Назовите всех исследователей, которые упомянуты во фрагменте о теориях эстетического отношения. Фамилии дайте в именительном падеже.

[Фрагмент документа]
··········

Дики предлагает выделять «сильные» и «слабые» теории эстетического отношения. К «сильным» он относит те, которые в ряду различающихся отношений субъекта к объекту выделяют эстетическое отношение как характеризующееся собственным существенным признаком. К «слабым» теориям Дики относит те, для которых эстетическое отношение – это самое обычное отношение к объекту, но реализуемое особым образом. И если к первым теориям Дики относит концепцию «психической дистанции» Баллоу, то ко вторым – концепции Стольница и Э. Виваса (американского эстетика, двумя десятилетиями ранее Стольница введшего для понимания эстетического отношения близкое к «незаинтересованности» понятие «интранзитивного схватывания» – «схватывания внутренних смыслов и ценностей объекта в их полной представляемой непосредственности» [Vivas 1937, 631]). Таким образом, уже через эту классификацию теорий Дики показал, что существует принципиальная разница между «психической дистанцией» и «незаинтересованностью»: в первом случае важно разделение на обычное и эстетическое отношение, во втором – различие заключено не в отношении, а лишь в модусе его реализации.

··········

[Строки данных]
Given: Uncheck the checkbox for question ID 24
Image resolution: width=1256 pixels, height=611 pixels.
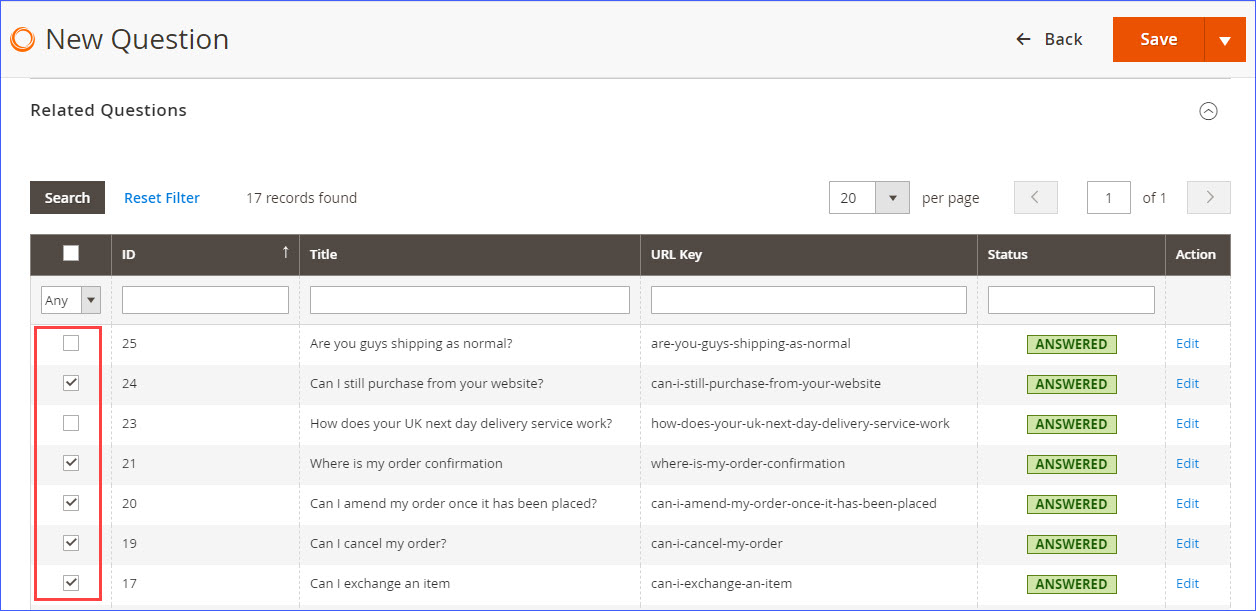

··········

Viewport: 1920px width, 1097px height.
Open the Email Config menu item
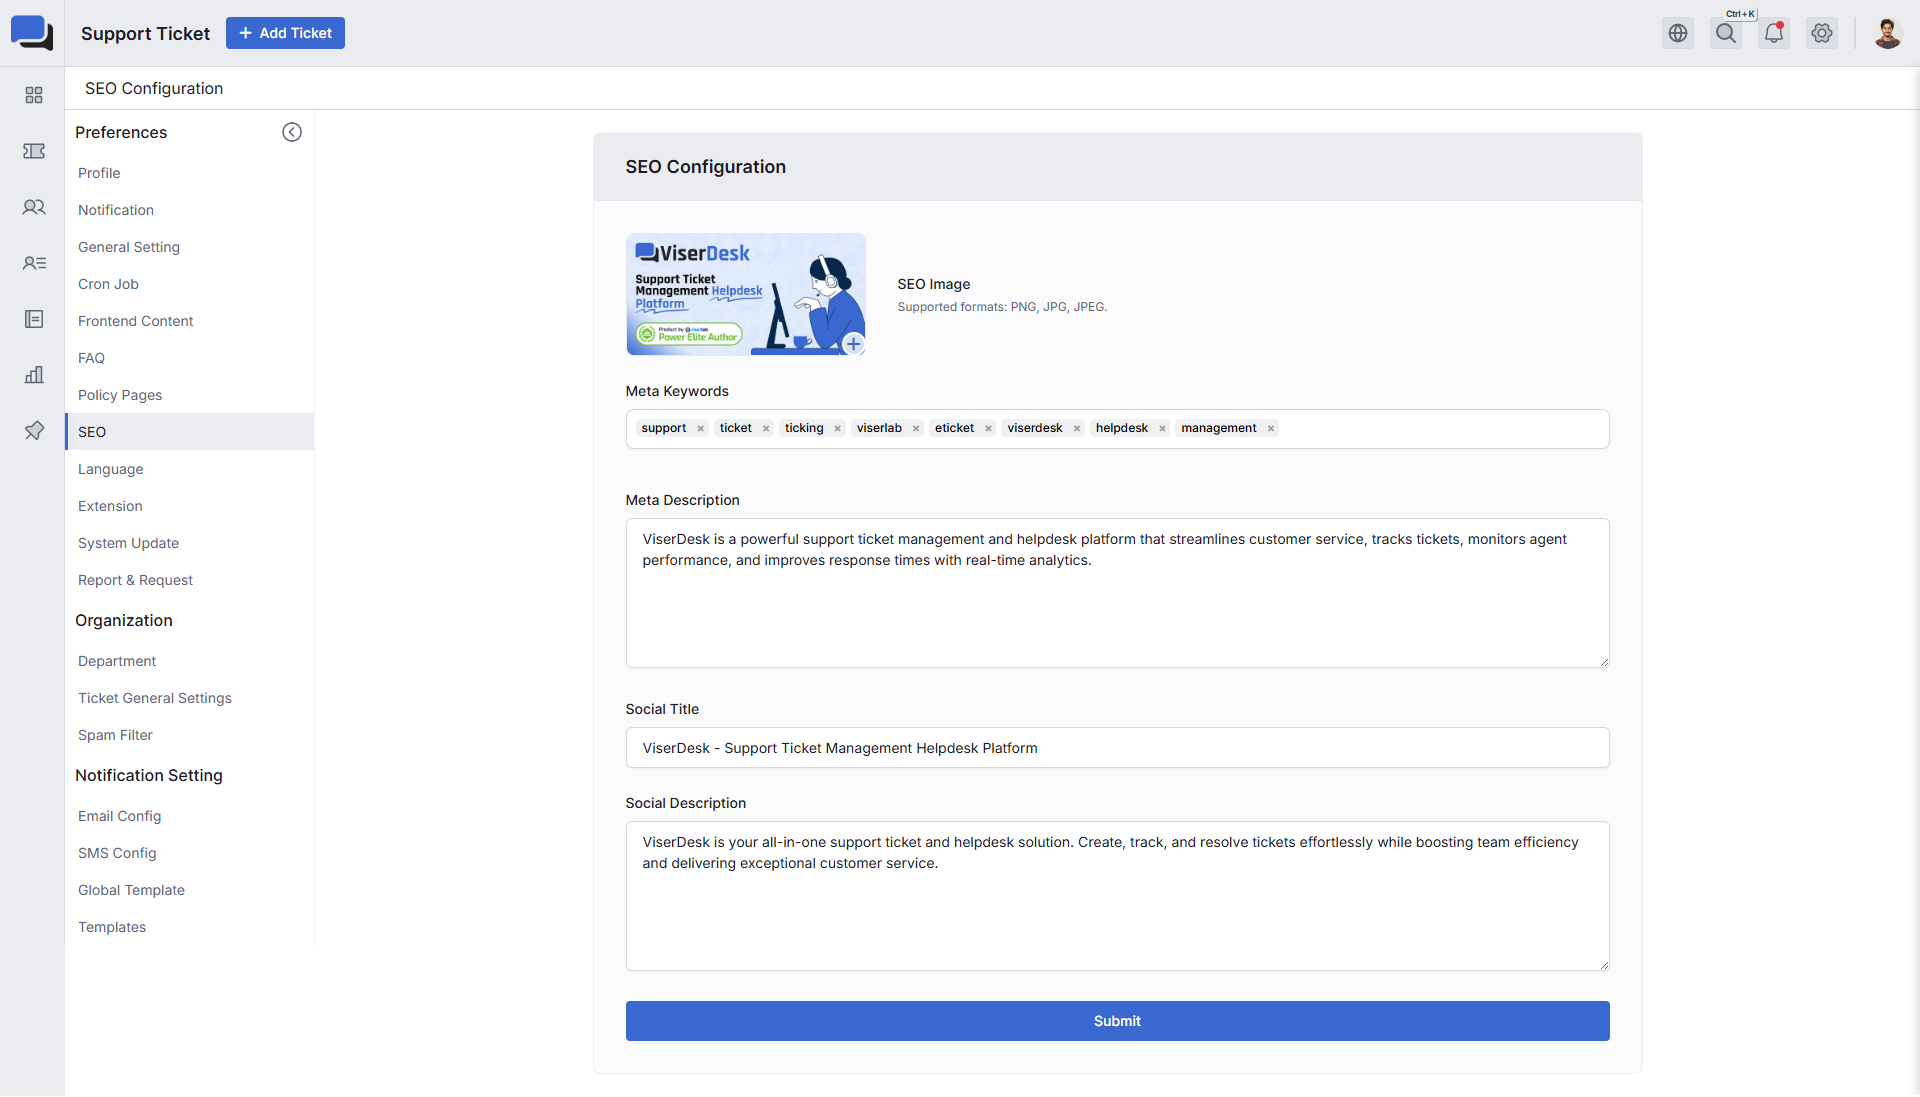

··········

[Ответ] Дики, Баллоу, Стольниц, Э. Вивас